▶ _What this task involves_
Rewrite the rows below as a numbered list, skipping any blank lines and omitting the pictures.

(Entries on finding words and elements)
* * *
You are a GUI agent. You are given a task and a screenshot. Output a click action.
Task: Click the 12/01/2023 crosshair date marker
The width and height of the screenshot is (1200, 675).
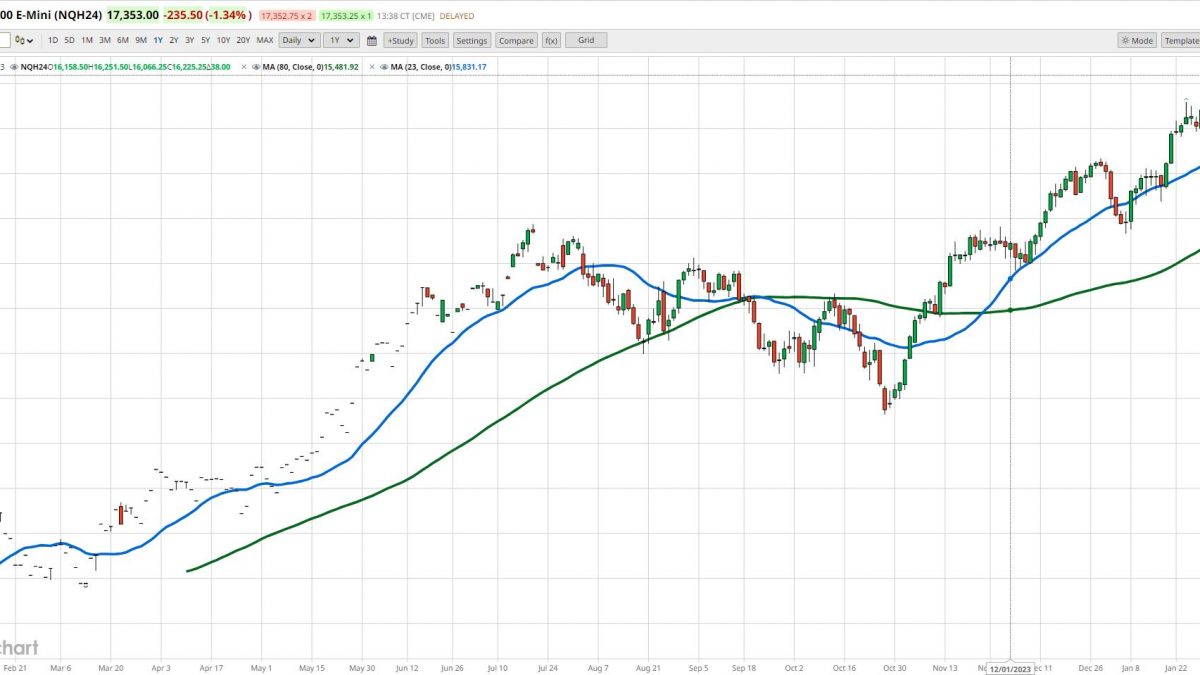(1010, 668)
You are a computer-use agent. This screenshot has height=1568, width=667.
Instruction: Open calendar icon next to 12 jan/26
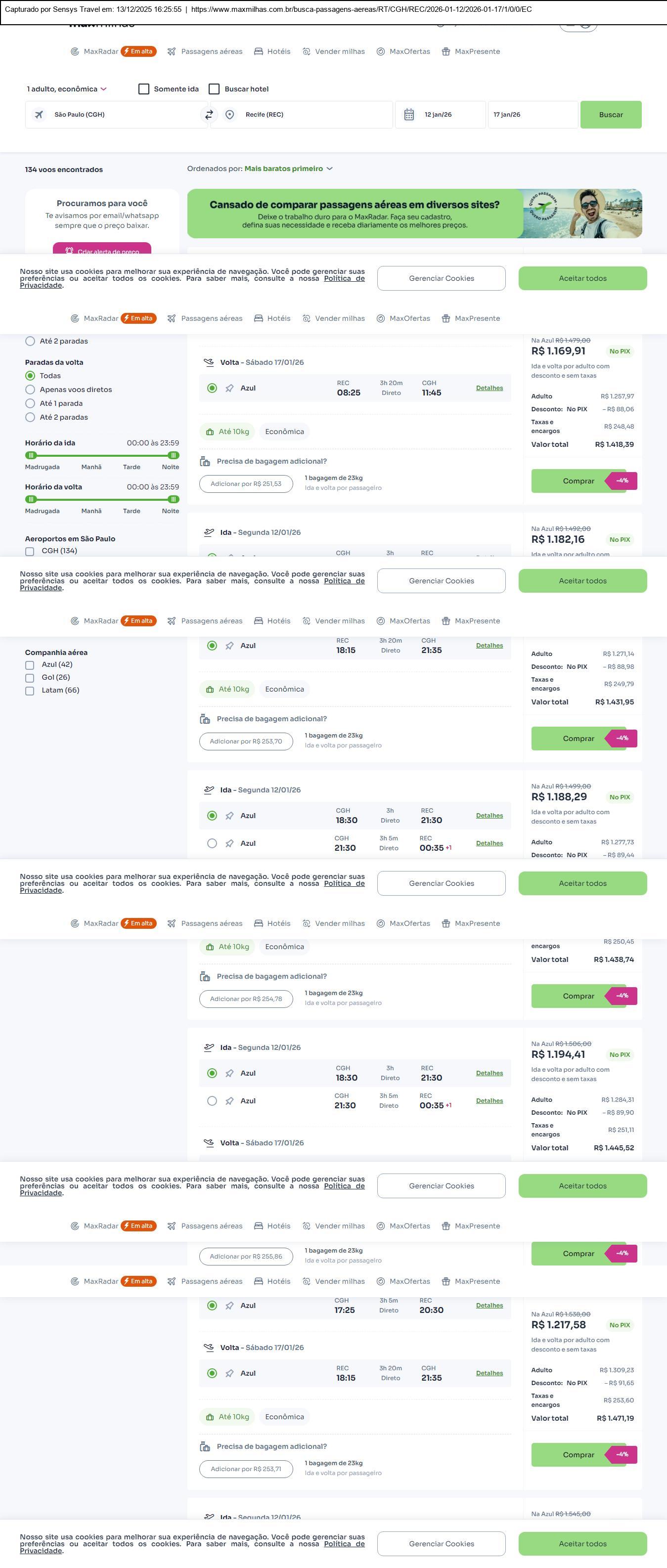tap(409, 114)
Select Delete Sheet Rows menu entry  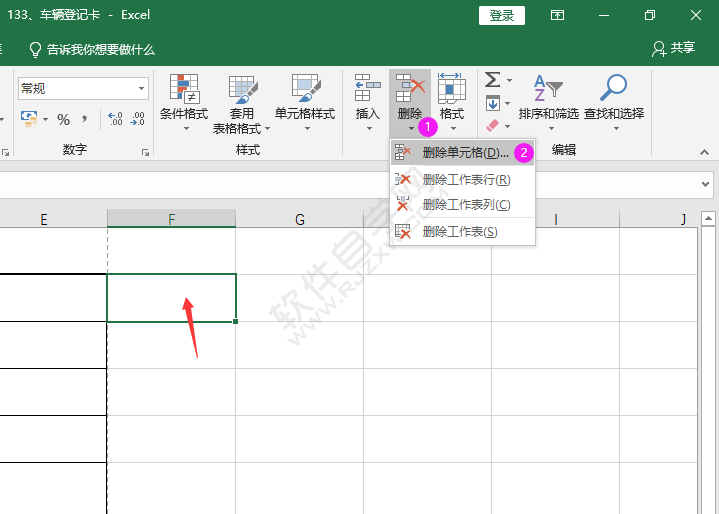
* * *
▶ _Answer for this exercise_
1. You are a GUI agent. You are given a task and a screenshot. Output a click action.
2. Task: Click the 12/01/2023 crosshair date marker
3. The width and height of the screenshot is (1200, 675).
4. (1010, 668)
5. You are a computer-use agent. This screenshot has height=1568, width=667.
6. Instruction: Open calendar icon next to 12 jan/26
7. tap(409, 114)
8. Select Delete Sheet Rows menu entry  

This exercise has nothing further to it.